Ad esempio, per una campagna a CPC, dovrai guardare le impressioni delle pubblicità su un certo periodo di tempo, i clic per annuncio sullo stesso periodo, e il tasso CPC. Dovrai quindi moltiplicare il numero di clic per il tasso CPC, il che ti darà i guadagni totali. Dovrai anche dividere il numero totale di impressioni per 1000, dal momento che i tassi degli annunci sono misurati in migliaia, per ottenere il numero di “migliaia” che inserzionisti pagheranno. Infine, dividi le entrate totali per il “numero di migliaia”, e otterrai il valore del tuo eCPM.

Numero di clic x tasso CPC =  Guadagno totale.
Numero totale di Impressioni: 1000 = Numero di “migliaia” che gli inserzionisti pagheranno per
Totale Entrate: numero di migliaia = eCPM

Vediamolo con dei numeri. Diciamo che hai 1 milione di impressioni su un particolare annuncio in un giorno, quell’annuncio è stato cliccato 5.000 volte, e il tasso CPC era di 0,50 euro.

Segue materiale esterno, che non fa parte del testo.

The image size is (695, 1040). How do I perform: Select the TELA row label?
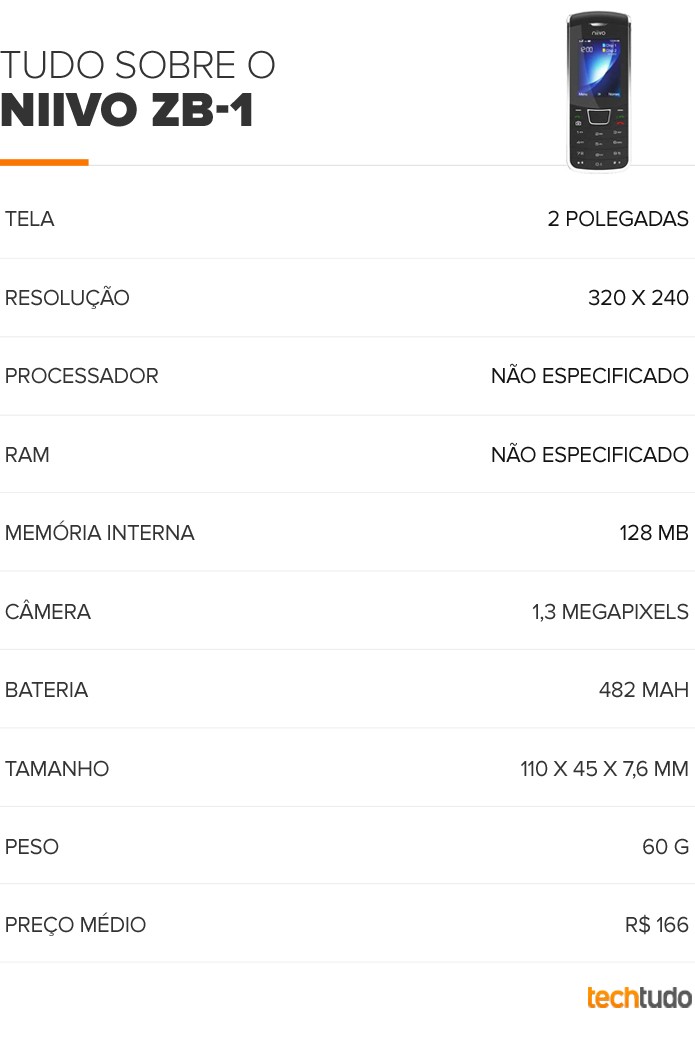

Quindi, moltiplica 5.000 per 0,50 euro per avere 2.500 euro di entrate totali. Un milione di impressioni diviso 1.000 dà 1000 set di 1.000 – cioè, se un inserzionista pagasse per mille impressioni, dovrebbe pagare per 1.000 set di migliaia. Infine, dividi 2.500 euro per 1.000, per avere un eCPM di 2,50 euro.

5.000 clic x 0,50 euro = 2.500 euro
1.000.000.000  di impressioni: 1000 = 1.000 “migliaia” che gli inserzionisti pagheranno per 2.500 euri :1.000 Migliaia = 2,50 euro di eCPM

Perché ha importanza?

In questo esempio, l’inserzionista ha accettato di pagare 0,50 euro all’editore del sito web per ogni singolo clic sul proprio annuncio, dal momento la campagna era a CPC. Per ottenere lo stesso ricavo in una campagna a CPM, l’editore dovrebbe avere un tasso di 2.50 euro di CPM, dato che il tasso eCPM era di 2.50 euro. Il guadagno totale dell’editore da questa particolare campagna è stato di 2.500 euro . Affinché l’editore possa ottenere 2.500 euro da una campagna CPM, il tasso di CPM dovrebbe essere di 2,50 euro .

L’eCPM è un ottimo strumento per confrontare le tue entrate se hai diversi tipi di campagne in esecuzione sul tuo sito web contemporaneamente. Una volta che si calcolano tutte le campagne CPC e CPA e le entrate e si convertono in eCPM, si può facilmente vedere quali annunci stanno generando il maggior numero di entrate. Questo è utile anche per gli inserzionisti, in quanto possono apportare modifiche alle strategie di campagna basate su dati eCPM per massimizzare il loro budget pubblicitario.